Week 3 A1 Part 1 Tensor dimensions clarification

Good day,

I need a refresher on Tensor Dimensions. I need to make sure I am understanding correctly.
So by my understanding

boxes – tensor of shape (19, 19, 5, 4) - so the first 2 dimensions are the dimensions of the image after encoding. The 3rd dimension represents the 5 anchor boxes for each of these 19^2 grid cells and the 4 represents bx, by,bh,bw for each of the 5 anchor boxes, in each of these 19^2 grid cells.

box_confidence – tensor of shape (19, 19, 5, 1) - This encodes for each anchor box in each grid cell the confidence that there is some object detected.

box_class_probs – tensor of shape (19, 19, 5, 80) - This encodes for all 80 classes, in each of the 5 anchor boxes for each of the 19^2 grid cells the probabilities that class is present in the anchor box. So for a particular grid cell, and for each of the 5 anchors boxes in that grid cell there is an 80 dimensional vector with all the class probabilities for the 80 classes.

So now we are told box_scores is of dimension (19,19,5,80). Here is my first down break in understanding. Why do we need to calculate box_scores. Surely box_class_probs already encodes all the necessary information?

Now I get the following shapes:
Box scores shapes (19, 19, 5, 80)
Box classes [19 19 5]
Box class scores[19 19 5]

Now I understand how we get the shape for Box_Scores but I don’t quiet understand what information is encoded by the next 2. But I think Box classes shape is that it represents for each of the 5 anchor boxes, in each of the 19^2 grid cells the class with highest probability and Box_class_scores represents the corresponding score associated with each of those classes.

Is my understanding mostly correct?

I also need a hint for how I make the filtering mask have the same dimensions as box_class_scores.

Just to be clear, b_x, b_y, b_w, and b_h are the predicted center location and predicted shape of an object bounding box…not the location and shape of an anchor box. So, yes, there is a vector of length 4 associated with each grid cell + anchor box matrix location (the YOLO papers sometimes refer to these as detectors) but the b_{…} values are bounding box predictions, not anything about the shape of the anchor boxes themselves.

Maybe review the notebook markup discussion of p_c * c_i and think about what that would look like in code.

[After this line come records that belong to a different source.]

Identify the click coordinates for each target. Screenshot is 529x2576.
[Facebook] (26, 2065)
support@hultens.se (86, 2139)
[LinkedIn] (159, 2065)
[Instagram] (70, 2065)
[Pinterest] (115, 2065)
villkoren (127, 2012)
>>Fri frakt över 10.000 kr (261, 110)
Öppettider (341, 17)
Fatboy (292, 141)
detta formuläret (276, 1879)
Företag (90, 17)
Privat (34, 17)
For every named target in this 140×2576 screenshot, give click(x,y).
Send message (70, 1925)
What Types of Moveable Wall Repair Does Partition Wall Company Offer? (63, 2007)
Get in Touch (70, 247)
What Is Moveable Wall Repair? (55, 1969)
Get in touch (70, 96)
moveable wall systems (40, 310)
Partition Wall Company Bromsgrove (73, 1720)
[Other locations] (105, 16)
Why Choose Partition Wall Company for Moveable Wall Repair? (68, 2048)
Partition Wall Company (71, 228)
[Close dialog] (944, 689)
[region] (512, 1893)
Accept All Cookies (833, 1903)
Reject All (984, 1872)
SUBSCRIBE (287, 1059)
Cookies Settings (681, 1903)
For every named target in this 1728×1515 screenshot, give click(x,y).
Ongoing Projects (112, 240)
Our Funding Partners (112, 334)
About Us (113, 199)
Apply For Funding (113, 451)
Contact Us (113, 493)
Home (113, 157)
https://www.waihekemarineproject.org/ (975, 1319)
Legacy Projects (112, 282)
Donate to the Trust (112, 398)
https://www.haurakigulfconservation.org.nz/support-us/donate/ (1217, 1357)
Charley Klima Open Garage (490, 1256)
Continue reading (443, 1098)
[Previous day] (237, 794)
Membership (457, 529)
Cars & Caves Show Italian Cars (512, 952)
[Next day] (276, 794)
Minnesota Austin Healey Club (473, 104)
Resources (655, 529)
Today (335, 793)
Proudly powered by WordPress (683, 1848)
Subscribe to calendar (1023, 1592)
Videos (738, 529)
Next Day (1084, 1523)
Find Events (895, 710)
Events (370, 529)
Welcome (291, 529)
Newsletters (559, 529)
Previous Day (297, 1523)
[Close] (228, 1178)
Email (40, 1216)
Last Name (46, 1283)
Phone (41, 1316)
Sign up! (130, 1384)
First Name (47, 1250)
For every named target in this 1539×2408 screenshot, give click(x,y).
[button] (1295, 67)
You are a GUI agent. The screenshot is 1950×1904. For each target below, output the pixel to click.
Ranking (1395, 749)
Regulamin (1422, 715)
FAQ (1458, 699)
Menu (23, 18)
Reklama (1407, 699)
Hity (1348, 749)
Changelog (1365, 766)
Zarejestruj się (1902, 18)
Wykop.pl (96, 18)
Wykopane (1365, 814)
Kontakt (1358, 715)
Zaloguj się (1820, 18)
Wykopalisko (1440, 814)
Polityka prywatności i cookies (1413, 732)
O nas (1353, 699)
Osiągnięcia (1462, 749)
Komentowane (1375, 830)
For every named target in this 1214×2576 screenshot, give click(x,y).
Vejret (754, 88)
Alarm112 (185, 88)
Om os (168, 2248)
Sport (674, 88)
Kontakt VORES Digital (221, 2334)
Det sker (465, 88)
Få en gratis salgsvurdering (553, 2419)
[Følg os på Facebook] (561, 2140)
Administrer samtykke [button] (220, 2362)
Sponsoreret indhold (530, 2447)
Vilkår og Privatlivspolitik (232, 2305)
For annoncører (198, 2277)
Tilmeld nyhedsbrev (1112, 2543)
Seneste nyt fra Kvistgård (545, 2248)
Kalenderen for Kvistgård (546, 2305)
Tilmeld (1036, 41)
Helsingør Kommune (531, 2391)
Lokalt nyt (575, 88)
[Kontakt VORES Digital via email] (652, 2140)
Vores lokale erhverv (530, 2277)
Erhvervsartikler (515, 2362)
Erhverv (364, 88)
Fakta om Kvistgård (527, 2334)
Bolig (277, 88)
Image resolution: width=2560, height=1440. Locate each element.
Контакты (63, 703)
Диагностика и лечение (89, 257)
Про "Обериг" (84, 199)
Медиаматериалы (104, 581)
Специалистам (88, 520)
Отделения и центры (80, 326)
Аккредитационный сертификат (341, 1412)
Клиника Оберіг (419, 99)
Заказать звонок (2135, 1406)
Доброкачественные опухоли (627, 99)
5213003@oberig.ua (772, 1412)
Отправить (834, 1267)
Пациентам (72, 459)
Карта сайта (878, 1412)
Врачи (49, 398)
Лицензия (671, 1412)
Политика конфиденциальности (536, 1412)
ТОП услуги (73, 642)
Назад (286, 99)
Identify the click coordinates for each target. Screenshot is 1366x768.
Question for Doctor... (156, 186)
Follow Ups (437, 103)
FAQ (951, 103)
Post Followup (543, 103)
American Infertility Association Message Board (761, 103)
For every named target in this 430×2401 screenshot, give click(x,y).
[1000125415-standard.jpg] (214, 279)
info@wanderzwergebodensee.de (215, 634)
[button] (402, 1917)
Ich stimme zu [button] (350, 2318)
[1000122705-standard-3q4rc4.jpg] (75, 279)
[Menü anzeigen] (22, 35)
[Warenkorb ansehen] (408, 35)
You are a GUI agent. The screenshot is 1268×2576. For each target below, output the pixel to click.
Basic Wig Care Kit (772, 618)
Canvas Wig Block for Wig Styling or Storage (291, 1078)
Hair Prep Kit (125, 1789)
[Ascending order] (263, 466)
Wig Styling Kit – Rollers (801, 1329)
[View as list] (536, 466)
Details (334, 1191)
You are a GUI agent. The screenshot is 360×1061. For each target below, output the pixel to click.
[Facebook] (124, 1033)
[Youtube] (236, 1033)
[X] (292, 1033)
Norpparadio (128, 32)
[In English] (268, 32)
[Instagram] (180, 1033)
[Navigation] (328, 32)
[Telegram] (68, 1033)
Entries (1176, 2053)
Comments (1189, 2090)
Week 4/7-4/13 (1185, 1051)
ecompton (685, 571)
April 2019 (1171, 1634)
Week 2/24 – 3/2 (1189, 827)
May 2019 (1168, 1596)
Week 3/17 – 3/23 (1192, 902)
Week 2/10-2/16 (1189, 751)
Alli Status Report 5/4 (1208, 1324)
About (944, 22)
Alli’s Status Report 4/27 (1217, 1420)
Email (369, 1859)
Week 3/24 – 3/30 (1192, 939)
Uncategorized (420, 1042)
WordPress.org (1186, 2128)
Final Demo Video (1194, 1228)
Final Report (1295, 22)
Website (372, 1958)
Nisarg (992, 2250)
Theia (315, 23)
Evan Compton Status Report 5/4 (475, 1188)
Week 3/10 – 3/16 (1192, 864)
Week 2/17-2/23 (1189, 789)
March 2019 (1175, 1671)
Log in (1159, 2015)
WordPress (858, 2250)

Finally, if you had a 19x19x5x80 and you wanted to extract each of the maximum values from the 80 dimension, what shape would the result be? This implementation makes the choice to manage class prediction and score in separate, parallel data structures. The shape of these two reflects that choice. HTH

Thank you that does help a lot and thanks for correcting my understanding of bounding boxes. I was actually interpreting bx,by,bw and bh wrong (as a location and shape of anchor box instead of predicted bounding box values).

1 Like

Anchor boxes in YOLO are a complex and nuanced concept that trips up a lot of people. I didn’t have my :bulb:until I tried training a YOLO model myself. If you look carefully at the equations in the paper(s) or the code, you see that the bounding box shape predictions b_h and b_w are expressed as b_h = p_h * e^{t_h} and b_w = p_w * e^{t_w} where p stands for anchor box shape, or priors, and t is the actual numeric value output by the network. Thus each predicted bounding box shape is proportional to its associated anchor box, or prior, shape. If the network output t == 0 then e^t == 1. and b == p. Notice that this explains another YOLO- related question many people ask, which is how a predicted bounding box can be larger than its associated anchor box (or grid cell). If the network output t > 0 then e^t > 1 and \frac{b}{p} > 1.

Priors because their shape is determined during exploratory data analysis on the training set, prior to actual network training. They become in effect the baseline estimates for shape predictions.